• What is required
Convert the lines from the one containing "At what coordinates" through the one containing "The height and width of the screenshot is (475, 727)." into a numbered list. Leave out blank lines and the pictures.

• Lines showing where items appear
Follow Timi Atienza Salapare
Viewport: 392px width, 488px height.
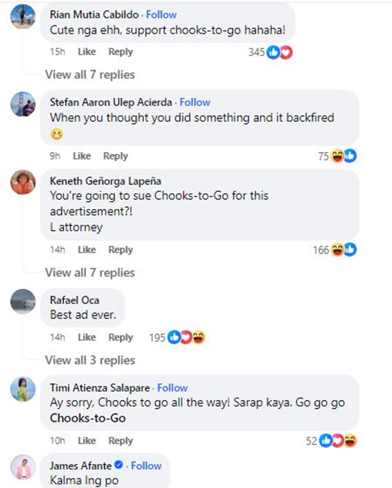click(x=172, y=388)
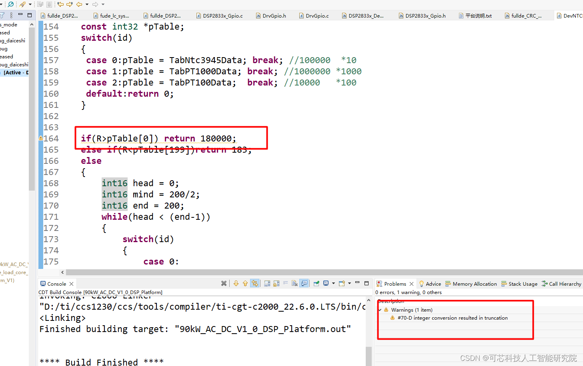Switch to the Memory Allocation tab
583x366 pixels.
pyautogui.click(x=474, y=284)
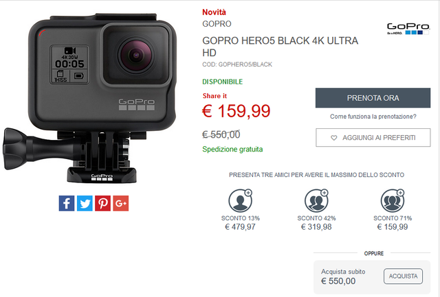Click the heart icon for favorites
The width and height of the screenshot is (440, 297).
point(333,138)
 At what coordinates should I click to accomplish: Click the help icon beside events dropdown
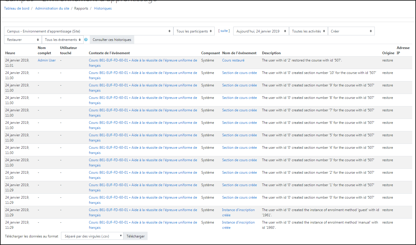[x=86, y=40]
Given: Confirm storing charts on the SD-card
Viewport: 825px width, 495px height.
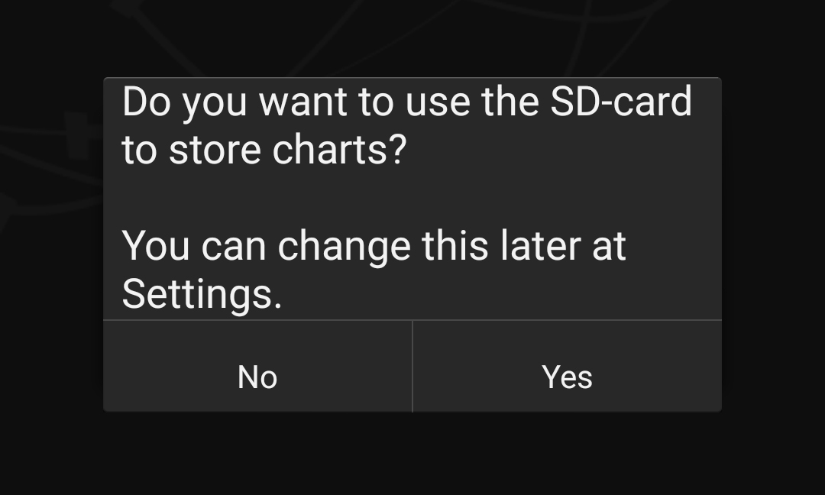Looking at the screenshot, I should [567, 377].
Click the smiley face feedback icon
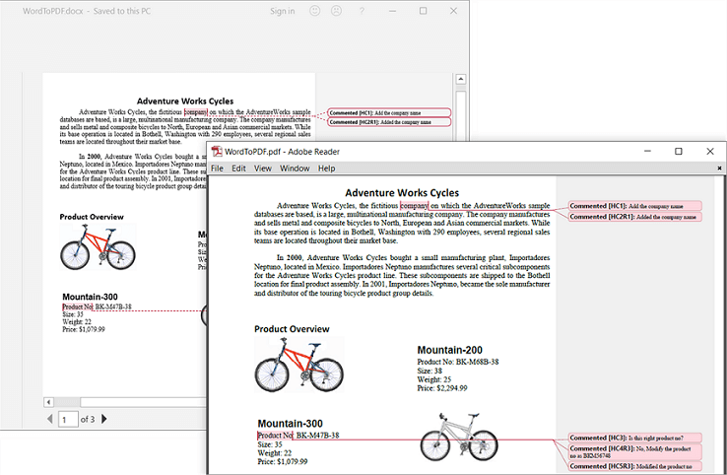The height and width of the screenshot is (475, 727). coord(315,11)
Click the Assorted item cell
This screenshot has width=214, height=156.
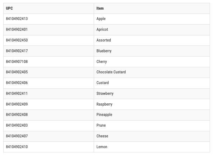point(152,40)
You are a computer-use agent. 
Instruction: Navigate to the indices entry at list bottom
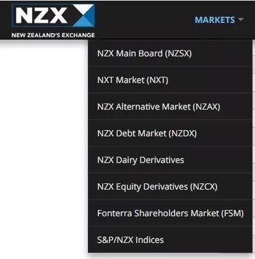click(x=170, y=240)
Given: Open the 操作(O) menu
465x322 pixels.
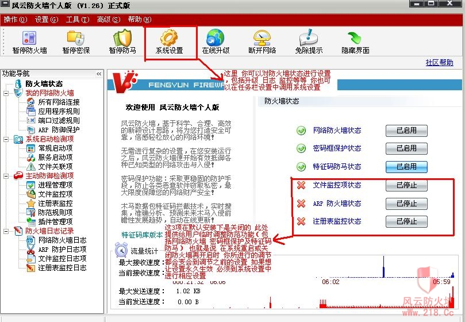Looking at the screenshot, I should click(16, 20).
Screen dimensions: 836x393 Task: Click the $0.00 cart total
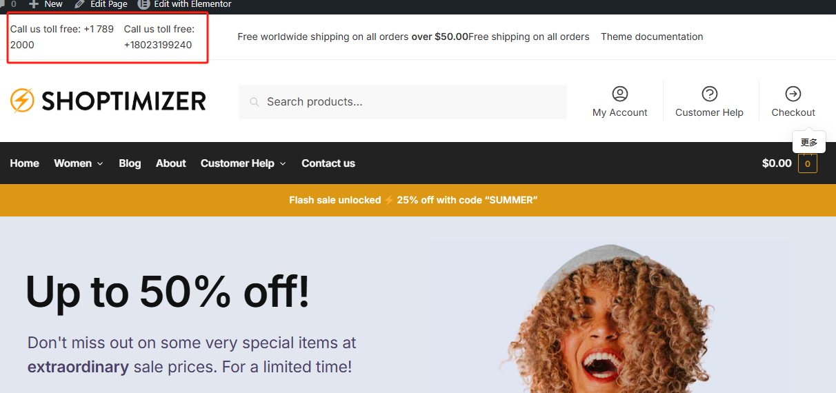point(777,163)
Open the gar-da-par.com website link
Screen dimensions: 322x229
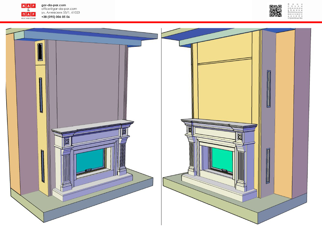(54, 5)
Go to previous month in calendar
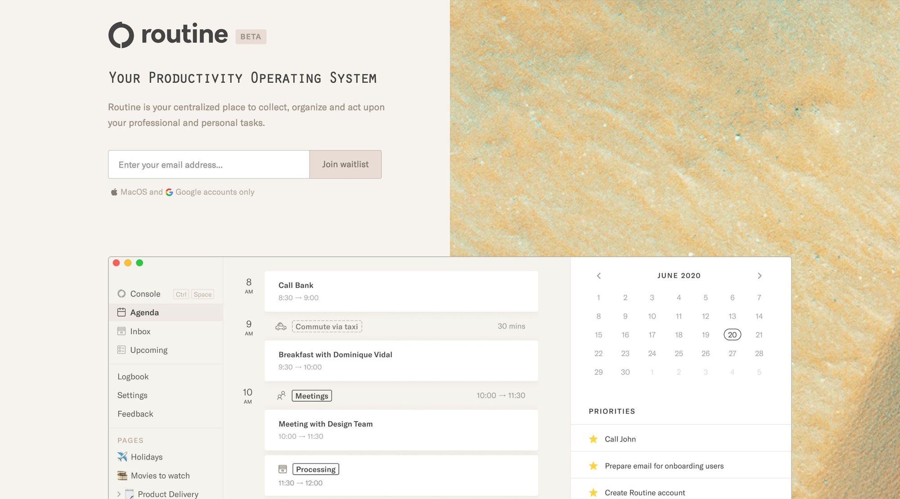 coord(599,276)
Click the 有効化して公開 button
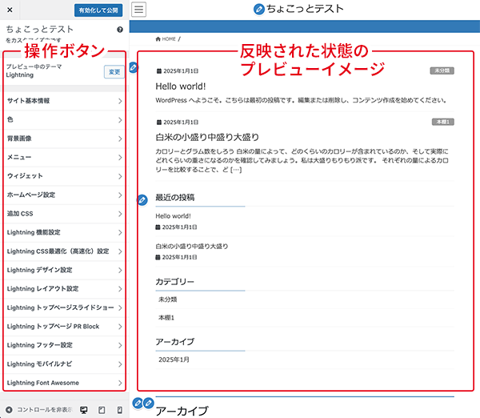Image resolution: width=480 pixels, height=418 pixels. pos(98,10)
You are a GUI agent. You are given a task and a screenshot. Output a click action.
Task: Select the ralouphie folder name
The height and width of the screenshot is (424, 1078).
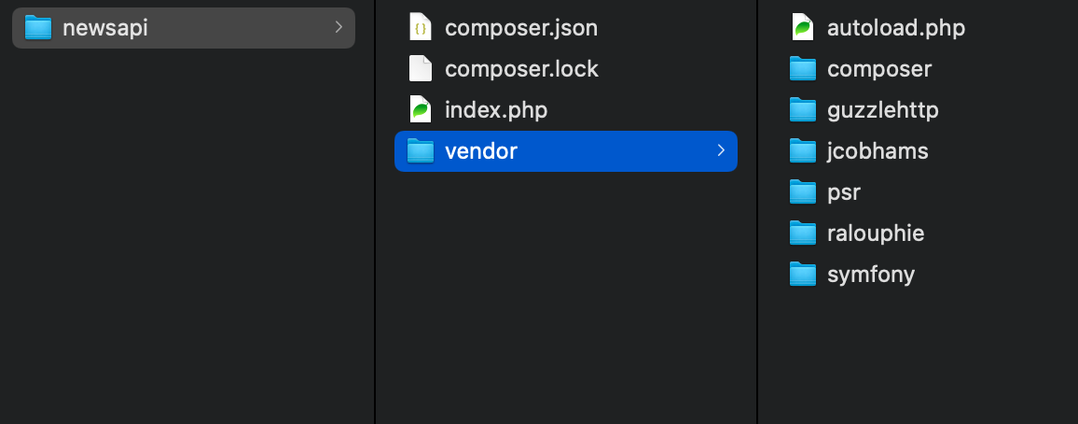pyautogui.click(x=876, y=233)
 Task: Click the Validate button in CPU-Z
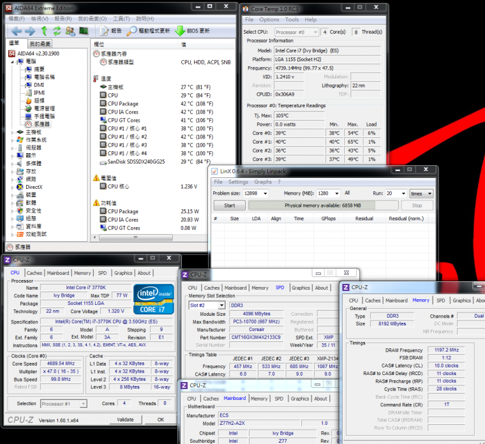click(125, 420)
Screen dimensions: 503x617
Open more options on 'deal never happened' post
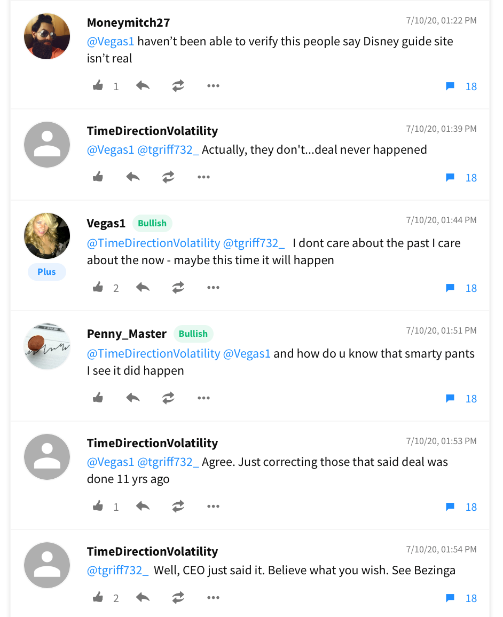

• Answer for the task
1.  At what coordinates should I click to accomplish: Click the help icon beside events dropdown
2. [x=86, y=40]
3. Given: Confirm storing charts on the SD-card
4. Viewport: 825px width, 495px height.
5. Looking at the screenshot, I should [567, 377].
6. Click the smiley face feedback icon
7. The height and width of the screenshot is (475, 727). coord(315,11)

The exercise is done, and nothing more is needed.